[begin Excerpted passage]

Using Clustering To Generate Bullpen Matchups

In today’s game, reliever usage may be more important than ever. As starters go less deep into games, more emphasis is placed on bullpen strategy to survive the mid-to-late innings. Teams can use data to streamline this process, strategizing relief pitcher usage based on their pitch repertoires and batter ability. My goal is to produce a matchup tool that can potentially give us some insight as to how the big league teams “play the matchups.”

The basis of a bullpen matchup recommender will be at the pitch level: what types of pitches does a particular hitter struggle against, and how do they align with what a particular pitcher throws? To do this, I will first use clustering methods in order to redefine pitcher arsenals based on pitch flight characteristics. Matchups will then be selected according to which pitcher is expected to perform the best against a given batter, optimizing pitcher strengths against batter weaknesses.


To conduct this research I used available Statcast data from 2016-2021 (through this year’s trade deadline). My variables of interest are as follows: pitch location (plate_x & plate_z), perceived pitch speed derived from release extension (effective_speed), pitch movement (pfx_x & pfx_z), spin rate (release_spin_rate), and the newly introduced spin axis (spin_axis). I elected to include spin axis in order to account for how the batter may see the pitch as it’s released. All in all, the variables selected measure the stuff and location of each pitch so that we may classify them more accurately beyond the basic pitch type labels. After cleaning this dataset and removing outliers, I was ready to move on to the modeling process.

Clustering with Gaussian Mixture Models

Using pitches from 2016-2021, I trained a Gaussian Mixture Model to form the pitch clusters. I elected to use GMM because it is a more flexible clustering algorithm and can provide a better fit than a popular tool like K-Means in some situations. A mixture model works by finding a combination of Gaussian distributions that best fits the dataset. As a result, the model derives the probability that a pitch will fall into a particular cluster rather than simply assigning the pitch to the closest one. Due to the higher dimensionality and overlap present in the dataset, it made sense to go with a soft clustering algorithm.

[end Excerpted passage]

Which clustering model does the bullpen matchup article train to form the pitch clusters? Rely solely on the bullpen matchup article.

[begin Data excerpts]

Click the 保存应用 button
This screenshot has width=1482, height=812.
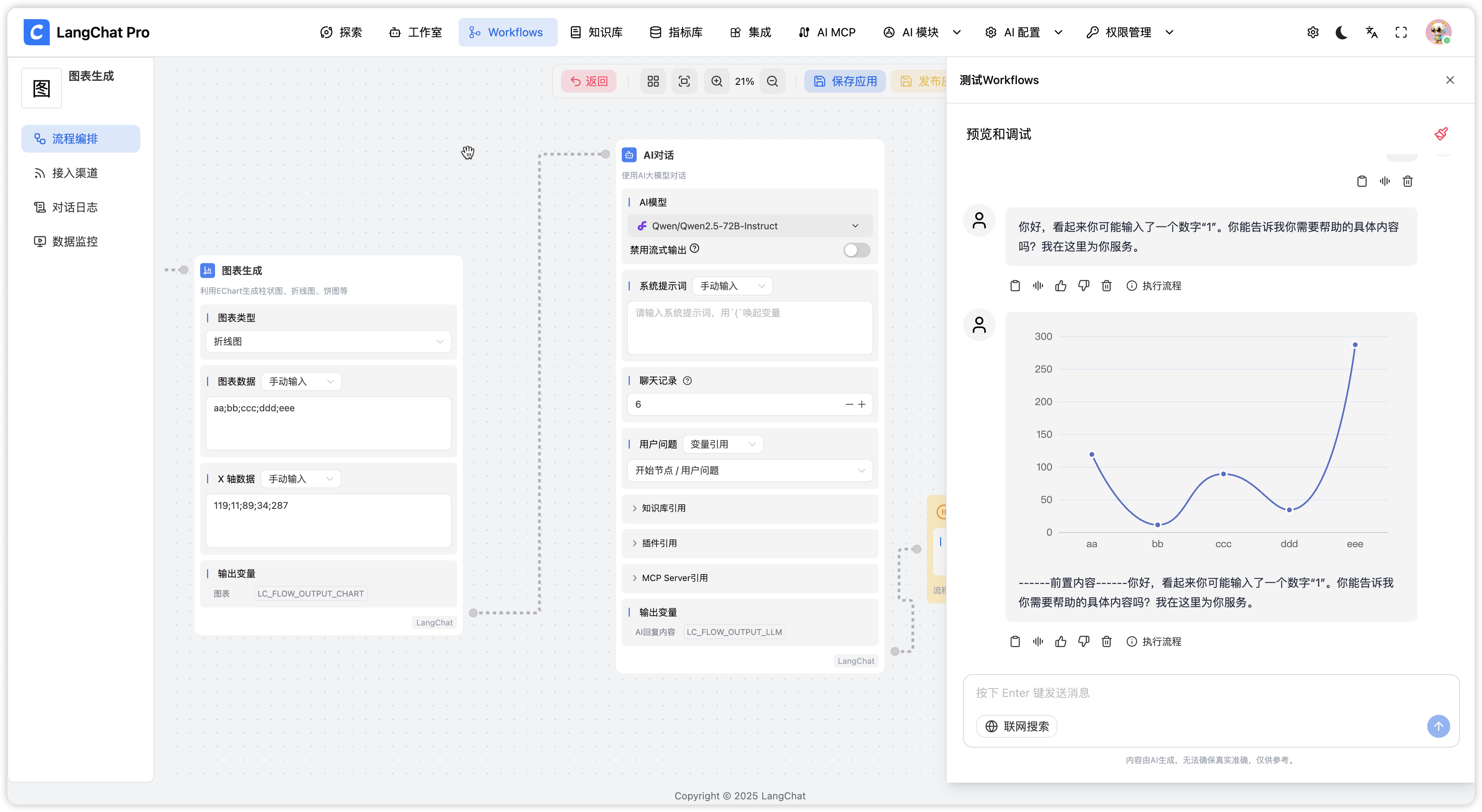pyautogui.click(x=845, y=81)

[end Data excerpts]
[begin Data excerpts]

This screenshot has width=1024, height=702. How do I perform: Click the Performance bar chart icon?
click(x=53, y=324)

[end Data excerpts]

Finished exercise
A Gaussian Mixture Model (GMM).